Saved entries

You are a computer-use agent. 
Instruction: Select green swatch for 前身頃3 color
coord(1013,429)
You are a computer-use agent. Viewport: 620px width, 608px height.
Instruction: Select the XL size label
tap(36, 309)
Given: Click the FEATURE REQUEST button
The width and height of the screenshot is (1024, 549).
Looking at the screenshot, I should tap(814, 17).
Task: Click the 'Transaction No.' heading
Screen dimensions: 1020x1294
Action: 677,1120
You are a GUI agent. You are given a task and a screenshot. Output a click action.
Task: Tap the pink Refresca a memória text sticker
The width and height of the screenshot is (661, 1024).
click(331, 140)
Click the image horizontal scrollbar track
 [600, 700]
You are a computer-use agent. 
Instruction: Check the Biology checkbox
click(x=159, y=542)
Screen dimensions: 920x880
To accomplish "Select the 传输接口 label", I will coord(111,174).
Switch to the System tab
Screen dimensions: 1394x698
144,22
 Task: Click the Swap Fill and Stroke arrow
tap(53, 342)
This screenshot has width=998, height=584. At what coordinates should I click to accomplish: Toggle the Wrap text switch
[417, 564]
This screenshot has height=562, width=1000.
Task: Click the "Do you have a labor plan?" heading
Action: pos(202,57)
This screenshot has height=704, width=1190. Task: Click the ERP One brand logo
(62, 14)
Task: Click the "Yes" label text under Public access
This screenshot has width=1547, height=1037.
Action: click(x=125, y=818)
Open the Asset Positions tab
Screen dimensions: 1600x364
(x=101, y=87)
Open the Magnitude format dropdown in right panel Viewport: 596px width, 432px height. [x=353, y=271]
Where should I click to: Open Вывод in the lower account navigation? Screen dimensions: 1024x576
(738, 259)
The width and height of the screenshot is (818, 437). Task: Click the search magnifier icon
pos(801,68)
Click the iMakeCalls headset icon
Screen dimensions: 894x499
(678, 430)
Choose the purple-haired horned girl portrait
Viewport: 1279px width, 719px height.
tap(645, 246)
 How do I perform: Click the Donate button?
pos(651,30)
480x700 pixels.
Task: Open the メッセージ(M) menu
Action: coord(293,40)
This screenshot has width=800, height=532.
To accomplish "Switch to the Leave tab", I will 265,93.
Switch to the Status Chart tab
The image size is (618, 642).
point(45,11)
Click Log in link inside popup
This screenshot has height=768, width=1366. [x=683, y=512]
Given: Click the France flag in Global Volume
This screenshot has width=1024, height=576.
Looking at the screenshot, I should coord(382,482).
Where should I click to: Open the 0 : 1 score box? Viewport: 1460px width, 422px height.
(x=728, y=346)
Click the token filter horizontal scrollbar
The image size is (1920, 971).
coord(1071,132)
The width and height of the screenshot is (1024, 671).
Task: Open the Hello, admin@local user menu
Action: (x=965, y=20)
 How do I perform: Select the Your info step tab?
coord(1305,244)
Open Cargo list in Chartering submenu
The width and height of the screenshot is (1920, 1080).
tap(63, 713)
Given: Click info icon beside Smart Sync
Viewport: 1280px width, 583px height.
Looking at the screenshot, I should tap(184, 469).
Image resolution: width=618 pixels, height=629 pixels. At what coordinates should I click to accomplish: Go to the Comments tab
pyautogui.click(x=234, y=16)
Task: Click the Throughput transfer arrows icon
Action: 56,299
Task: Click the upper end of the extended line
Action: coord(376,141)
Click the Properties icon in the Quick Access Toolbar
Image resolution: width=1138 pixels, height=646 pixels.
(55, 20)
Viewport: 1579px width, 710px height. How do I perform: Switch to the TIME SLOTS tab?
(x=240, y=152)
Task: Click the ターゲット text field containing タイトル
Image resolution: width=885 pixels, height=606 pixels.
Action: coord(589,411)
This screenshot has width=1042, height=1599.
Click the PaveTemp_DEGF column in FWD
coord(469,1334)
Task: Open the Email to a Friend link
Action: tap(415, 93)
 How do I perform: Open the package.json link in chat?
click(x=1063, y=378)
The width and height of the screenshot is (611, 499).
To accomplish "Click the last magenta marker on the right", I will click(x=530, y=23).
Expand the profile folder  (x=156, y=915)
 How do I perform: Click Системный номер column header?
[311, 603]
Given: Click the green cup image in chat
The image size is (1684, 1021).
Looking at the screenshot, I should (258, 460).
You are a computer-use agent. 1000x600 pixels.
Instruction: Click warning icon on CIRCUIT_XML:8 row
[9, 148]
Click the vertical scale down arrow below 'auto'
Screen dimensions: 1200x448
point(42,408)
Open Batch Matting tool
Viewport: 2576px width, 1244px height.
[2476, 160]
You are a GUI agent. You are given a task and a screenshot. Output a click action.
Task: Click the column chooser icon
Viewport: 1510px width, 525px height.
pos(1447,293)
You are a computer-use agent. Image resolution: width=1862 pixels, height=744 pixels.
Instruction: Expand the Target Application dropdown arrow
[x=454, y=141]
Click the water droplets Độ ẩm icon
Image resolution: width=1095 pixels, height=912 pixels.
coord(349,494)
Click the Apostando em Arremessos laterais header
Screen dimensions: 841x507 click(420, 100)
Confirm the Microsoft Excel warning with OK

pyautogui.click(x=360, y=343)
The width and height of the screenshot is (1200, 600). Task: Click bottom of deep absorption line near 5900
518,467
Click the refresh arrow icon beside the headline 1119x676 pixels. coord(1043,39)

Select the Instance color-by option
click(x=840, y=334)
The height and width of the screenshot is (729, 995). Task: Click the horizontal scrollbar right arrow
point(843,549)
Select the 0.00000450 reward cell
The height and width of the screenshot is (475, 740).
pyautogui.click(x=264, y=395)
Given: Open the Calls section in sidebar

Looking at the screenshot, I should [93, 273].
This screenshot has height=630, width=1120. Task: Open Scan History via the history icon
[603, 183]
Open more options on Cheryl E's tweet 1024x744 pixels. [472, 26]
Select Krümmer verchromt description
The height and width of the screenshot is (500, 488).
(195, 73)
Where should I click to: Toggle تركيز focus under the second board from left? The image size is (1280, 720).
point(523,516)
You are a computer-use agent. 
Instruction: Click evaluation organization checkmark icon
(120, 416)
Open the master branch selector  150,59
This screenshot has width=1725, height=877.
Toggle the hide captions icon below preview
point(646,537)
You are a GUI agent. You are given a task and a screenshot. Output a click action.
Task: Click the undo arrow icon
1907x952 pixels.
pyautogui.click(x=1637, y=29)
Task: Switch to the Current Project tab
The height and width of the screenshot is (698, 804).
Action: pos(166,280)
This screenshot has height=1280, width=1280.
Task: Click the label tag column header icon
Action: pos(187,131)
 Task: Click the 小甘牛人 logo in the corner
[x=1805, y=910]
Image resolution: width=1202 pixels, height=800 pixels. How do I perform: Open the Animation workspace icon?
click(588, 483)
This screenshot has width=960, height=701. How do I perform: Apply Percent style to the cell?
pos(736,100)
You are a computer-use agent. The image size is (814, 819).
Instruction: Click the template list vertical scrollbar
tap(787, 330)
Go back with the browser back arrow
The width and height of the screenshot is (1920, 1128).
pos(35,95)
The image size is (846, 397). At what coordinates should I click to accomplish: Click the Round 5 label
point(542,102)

■ PROBLEM STATEMENT: From the records above, copy out the line with "Screen dimensions: 920x880", the line with "Click the token filter horizontal scrollbar", and every line between them, word for word.

■ ANSWER BOX:
Screen dimensions: 920x880
To accomplish "Select the 传输接口 label", I will coord(111,174).
Switch to the System tab
Screen dimensions: 1394x698
144,22
 Task: Click the Swap Fill and Stroke arrow
tap(53, 342)
This screenshot has width=998, height=584. At what coordinates should I click to accomplish: Toggle the Wrap text switch
[417, 564]
This screenshot has height=562, width=1000.
Task: Click the "Do you have a labor plan?" heading
Action: pos(202,57)
This screenshot has height=704, width=1190. Task: Click the ERP One brand logo
(62, 14)
Task: Click the "Yes" label text under Public access
This screenshot has width=1547, height=1037.
Action: click(x=125, y=818)
Open the Asset Positions tab
Screen dimensions: 1600x364
(x=101, y=87)
Open the Magnitude format dropdown in right panel Viewport: 596px width, 432px height. [x=353, y=271]
Where should I click to: Open Вывод in the lower account navigation? Screen dimensions: 1024x576
(738, 259)
The width and height of the screenshot is (818, 437). Task: Click the search magnifier icon
pos(801,68)
Click the iMakeCalls headset icon
Screen dimensions: 894x499
(678, 430)
Choose the purple-haired horned girl portrait
Viewport: 1279px width, 719px height.
tap(645, 246)
 How do I perform: Click the Donate button?
pos(651,30)
480x700 pixels.
Task: Open the メッセージ(M) menu
Action: coord(293,40)
This screenshot has width=800, height=532.
To accomplish "Switch to the Leave tab", I will 265,93.
Switch to the Status Chart tab
The image size is (618, 642).
point(45,11)
Click Log in link inside popup
This screenshot has height=768, width=1366. [x=683, y=512]
Given: Click the France flag in Global Volume
This screenshot has width=1024, height=576.
Looking at the screenshot, I should coord(382,482).
Where should I click to: Open the 0 : 1 score box? Viewport: 1460px width, 422px height.
(x=728, y=346)
Click the token filter horizontal scrollbar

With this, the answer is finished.